What Is Melanoma? Skin Cancer Identification, Risk Factors, and Prevention
Should you be concerned about melanoma? Skin cancer rates are on the rise, including melanoma, but a routine screening with a dermatologist will go a long way toward alleviating fears and catching trouble spots early when they are easier to treat. The key here is having the right knowledge and being diligent in checking yourself. If you know what to look for on your skin and how to protect yourself from the sun, you have a good chance of catching trouble spots at the right time — or avoiding them altogether.
People often have benign skin growths such as moles. These growths stay in place and are not life-threatening. However, if they mutate and become cancerous, they can spread and damage tissue. Melanoma, a serious type of skin cancer, develops in this same fashion: The pigment cells in the skin become damaged and mutate, spreading to other parts of the body. The problem here is benign moles and cancerous lesions often look very similar, so you want to know the trouble signs to determine if a physician should check out anything that looks suspicious.
Moles are evaluated using the ABCDE rule to determine whether they should be tested for melanoma:
- Asymmetry. Cancer cells are irregular and grow faster than other cells. If one side of a mole is larger or irregular, this is a sign that the mole needs a closer look.
- Border. The edge around a mole should be well-defined. If part of a mole's edge becomes blurred or ragged, unregulated cancer growth may be the cause.
- Color. The mole's color should stay consistent throughout. If the mole develops splotchy variations in color, whether shades of the same color or different colors, it may be cause for concern.
- Diameter. Most moles are the size of a pencil eraser or even smaller. Larger moles and moles that start growing may need to be seen by a physician.
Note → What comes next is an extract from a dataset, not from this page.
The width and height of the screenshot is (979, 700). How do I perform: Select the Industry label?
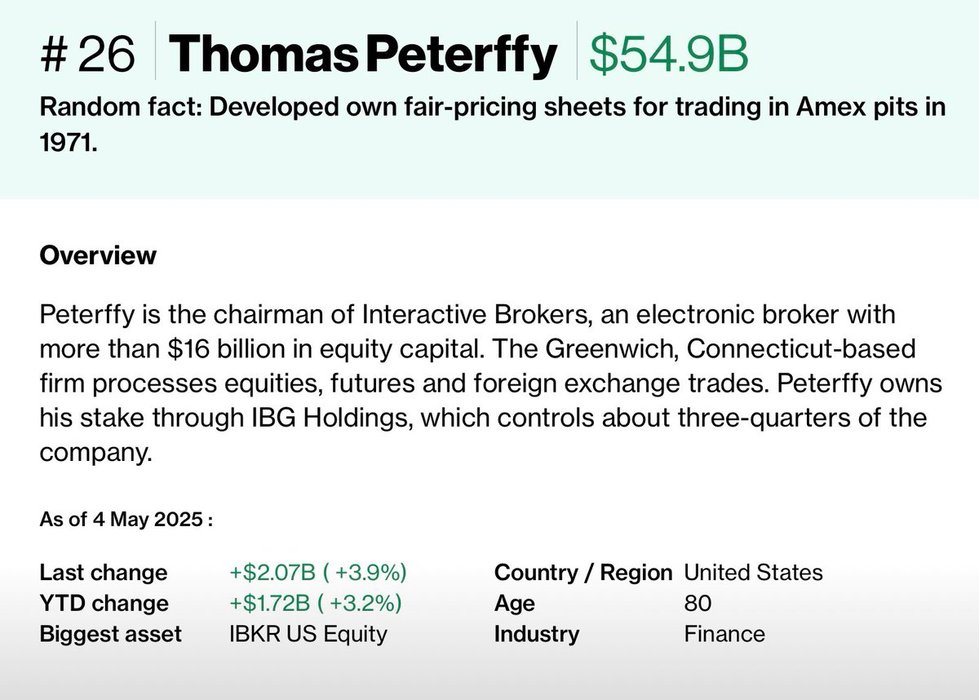536,634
- Evolving. A mole experiencing any kind of significant change should be shown to a doctor, especially if it becomes rough or scaly or starts bleeding or oozing.
Risk Factors for Melanoma
People with light-colored skin, light-colored eyes, and red or blonde hair are at increased risk for melanoma and other forms of skin cancer. However, it's important to note that anyone can get melanoma, and melanoma in people with darker skin tones is often diagnosed at a later stage because it goes unnoticed. If you have a lot of moles or several large moles, or if you have a family history of unusual moles, this is also a key risk factor.
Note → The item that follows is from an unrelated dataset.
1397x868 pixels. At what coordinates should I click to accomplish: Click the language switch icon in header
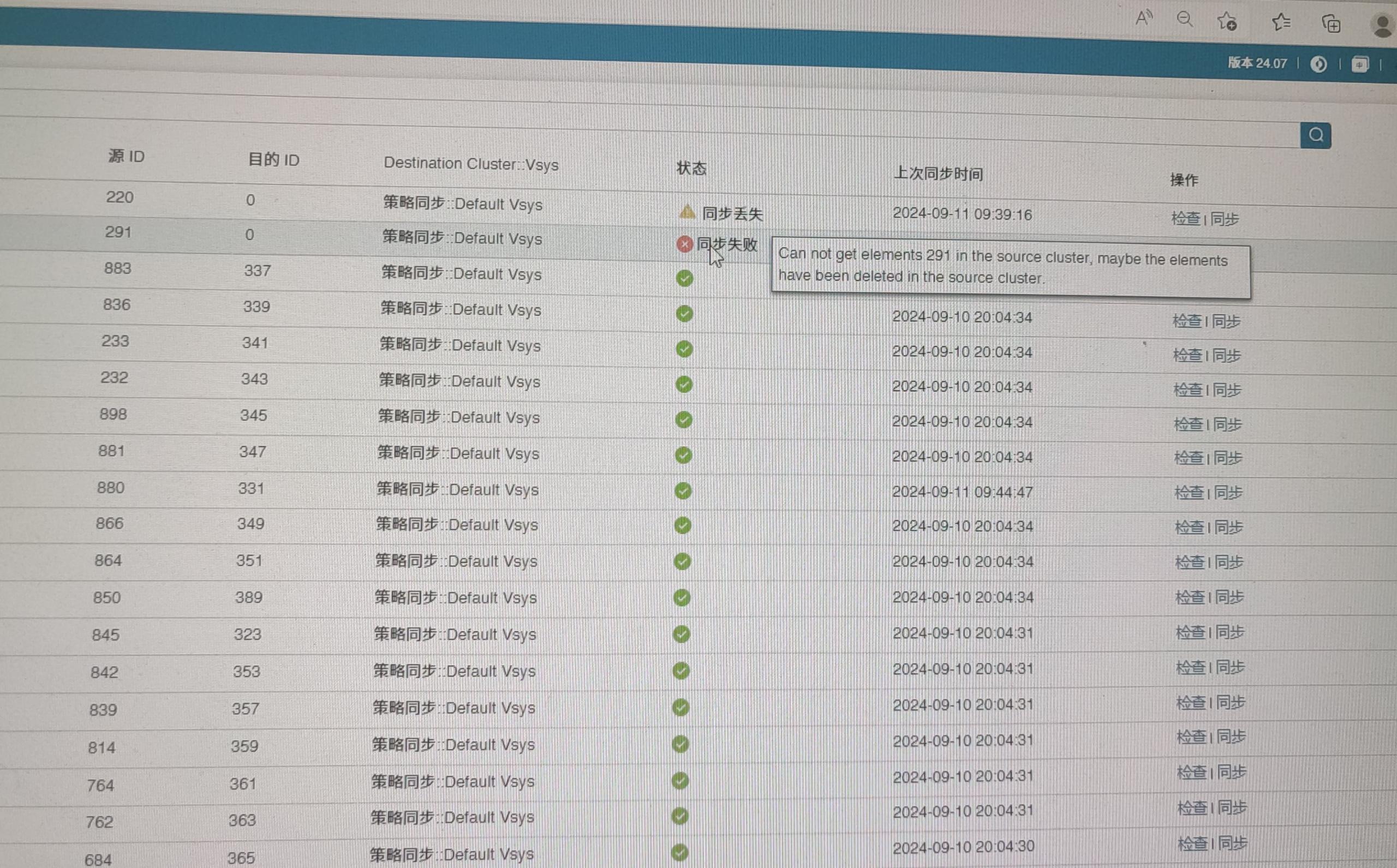[1360, 64]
Exposure to UVA and UVB radiation from the sun or from tanning beds is another big risk factor. Environmental exposure to solvents, radiation, and vinyl chloride may also cause melanoma, so it's just as important to check parts of the body that never see the sun.
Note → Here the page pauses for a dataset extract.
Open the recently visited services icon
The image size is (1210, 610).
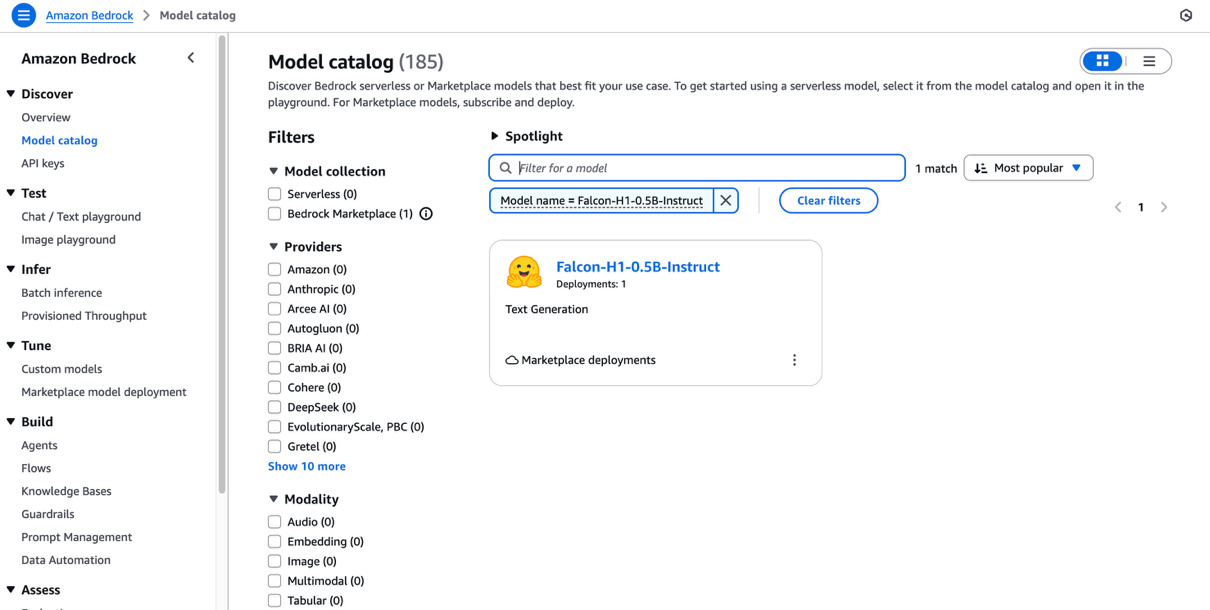[x=1186, y=15]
There are a few steps you can take to reduce your risk of developing melanoma (skin cancer of any type follows the same general guidelines). First of all, limit your exposure to the sun's rays. When you're outside, cover your skin with long pants and sleeves, and wear a hat and UV-protective sunglasses. Of course, don't forget sunscreen! Make sure you're using a product with an SPF level appropriate for your skin. Be vigilant, even on cloudy days, as you can still get burned through clouds and may even be exposed via reflective surfaces.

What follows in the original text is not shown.